Abstract

Clustering similar documents is a difficult task for text data mining. Difficulties stem especially from the way documents are translated into numerical vectors. In this chapter, we will present a method that uses Self Organizing Map (SOM) to cluster medical documents. The originality of the method is that it does not rely on the words shared by documents, but rather on concepts taken from an ontology. Our goal is to cluster various medical documents in thematically consistent groups (e.g., grouping all the documents related to cardiovascular diseases). Before applying the SOM algorithm, documents have to go through several preprocessing steps. First, textual data have to be extracted from the documents, which can be either in the PDF or HTML format. Documents are then indexed, using two kinds of indexing units: stems and concepts. After indexing, documents can be numerically represented by vectors whose dimensions correspond to indexing units. These vectors store the weight of the indexing unit within the document they represent.
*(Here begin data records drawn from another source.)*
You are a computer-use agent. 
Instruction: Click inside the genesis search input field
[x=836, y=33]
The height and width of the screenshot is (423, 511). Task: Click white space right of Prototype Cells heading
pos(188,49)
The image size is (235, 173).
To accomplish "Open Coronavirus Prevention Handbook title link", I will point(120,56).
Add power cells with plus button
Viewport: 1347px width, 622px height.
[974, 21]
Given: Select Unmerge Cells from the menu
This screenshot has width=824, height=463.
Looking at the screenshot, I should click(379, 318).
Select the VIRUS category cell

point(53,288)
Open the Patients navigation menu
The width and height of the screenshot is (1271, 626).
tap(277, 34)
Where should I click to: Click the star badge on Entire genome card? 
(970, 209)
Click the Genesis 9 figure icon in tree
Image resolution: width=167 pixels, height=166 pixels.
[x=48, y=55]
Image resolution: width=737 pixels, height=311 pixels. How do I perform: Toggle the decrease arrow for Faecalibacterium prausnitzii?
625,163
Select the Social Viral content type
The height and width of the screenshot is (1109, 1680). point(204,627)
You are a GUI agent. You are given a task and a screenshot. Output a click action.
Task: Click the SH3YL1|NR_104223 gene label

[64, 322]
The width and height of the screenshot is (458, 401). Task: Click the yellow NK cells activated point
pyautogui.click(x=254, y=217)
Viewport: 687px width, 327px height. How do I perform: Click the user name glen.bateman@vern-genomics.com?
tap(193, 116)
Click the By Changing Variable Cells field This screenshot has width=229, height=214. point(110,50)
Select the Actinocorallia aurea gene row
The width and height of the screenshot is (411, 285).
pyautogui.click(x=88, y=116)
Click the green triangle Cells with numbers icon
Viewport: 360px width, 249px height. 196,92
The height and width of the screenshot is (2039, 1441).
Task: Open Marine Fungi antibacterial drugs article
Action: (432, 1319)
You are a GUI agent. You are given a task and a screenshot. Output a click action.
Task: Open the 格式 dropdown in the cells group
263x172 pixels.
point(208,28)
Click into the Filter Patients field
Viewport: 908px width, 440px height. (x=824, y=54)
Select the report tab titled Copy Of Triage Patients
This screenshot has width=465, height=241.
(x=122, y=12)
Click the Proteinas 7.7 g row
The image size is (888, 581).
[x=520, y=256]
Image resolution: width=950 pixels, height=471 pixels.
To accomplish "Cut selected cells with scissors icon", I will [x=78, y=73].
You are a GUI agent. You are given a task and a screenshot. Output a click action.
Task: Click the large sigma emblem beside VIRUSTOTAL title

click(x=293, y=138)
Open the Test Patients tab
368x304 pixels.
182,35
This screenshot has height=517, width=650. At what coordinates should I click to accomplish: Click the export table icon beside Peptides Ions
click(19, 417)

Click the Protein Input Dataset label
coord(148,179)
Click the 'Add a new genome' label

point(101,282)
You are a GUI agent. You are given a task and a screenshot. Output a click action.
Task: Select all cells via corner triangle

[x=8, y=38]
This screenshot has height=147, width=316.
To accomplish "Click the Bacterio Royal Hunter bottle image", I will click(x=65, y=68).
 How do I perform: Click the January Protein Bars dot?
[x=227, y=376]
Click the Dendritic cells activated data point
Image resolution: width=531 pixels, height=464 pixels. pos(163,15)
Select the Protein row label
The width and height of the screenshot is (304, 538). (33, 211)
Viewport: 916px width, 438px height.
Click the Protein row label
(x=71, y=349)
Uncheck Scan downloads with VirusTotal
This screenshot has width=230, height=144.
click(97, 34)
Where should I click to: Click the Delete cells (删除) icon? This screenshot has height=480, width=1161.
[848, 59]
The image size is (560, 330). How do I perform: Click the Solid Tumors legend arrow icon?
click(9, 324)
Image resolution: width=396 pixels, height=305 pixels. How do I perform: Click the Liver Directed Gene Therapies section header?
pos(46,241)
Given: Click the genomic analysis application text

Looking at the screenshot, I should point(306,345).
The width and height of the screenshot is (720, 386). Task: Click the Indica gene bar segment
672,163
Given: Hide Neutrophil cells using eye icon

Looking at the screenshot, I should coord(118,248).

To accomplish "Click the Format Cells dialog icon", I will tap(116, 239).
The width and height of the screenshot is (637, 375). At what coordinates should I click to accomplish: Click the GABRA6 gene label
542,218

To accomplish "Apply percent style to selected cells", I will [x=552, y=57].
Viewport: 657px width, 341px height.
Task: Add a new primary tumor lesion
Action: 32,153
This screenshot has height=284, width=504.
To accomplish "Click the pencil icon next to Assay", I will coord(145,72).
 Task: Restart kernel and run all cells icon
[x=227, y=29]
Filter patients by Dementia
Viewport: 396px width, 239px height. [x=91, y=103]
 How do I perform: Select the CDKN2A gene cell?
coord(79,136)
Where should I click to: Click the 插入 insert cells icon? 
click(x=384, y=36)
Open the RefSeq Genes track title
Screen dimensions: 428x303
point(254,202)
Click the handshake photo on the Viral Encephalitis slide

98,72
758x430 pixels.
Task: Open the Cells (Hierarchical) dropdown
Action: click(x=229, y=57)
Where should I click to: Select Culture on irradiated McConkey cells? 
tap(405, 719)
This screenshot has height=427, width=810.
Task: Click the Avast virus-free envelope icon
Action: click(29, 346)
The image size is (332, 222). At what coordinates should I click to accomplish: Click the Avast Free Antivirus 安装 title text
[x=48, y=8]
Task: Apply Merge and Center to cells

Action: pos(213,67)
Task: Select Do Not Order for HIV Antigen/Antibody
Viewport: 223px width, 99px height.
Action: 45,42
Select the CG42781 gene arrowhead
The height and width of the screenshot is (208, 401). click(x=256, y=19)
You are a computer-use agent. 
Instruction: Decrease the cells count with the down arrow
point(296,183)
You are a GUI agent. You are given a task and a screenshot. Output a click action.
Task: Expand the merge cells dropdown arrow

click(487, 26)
They are given as inputs to a SOM, which arranges the corresponding documents on a two-dimensional map. We have compared the results for two indexing schemes: stembased indexing and conceptual indexing. We will show that using an ontology for document clustering has several advantages. It is possible to cluster documents written in several languages since concepts are language-independent. This is especially helpful in the medical domain where research articles are written in different languages. Another advantage is that the use of concepts helps reduce the size of the vectors, which, in turn, reduces processing time.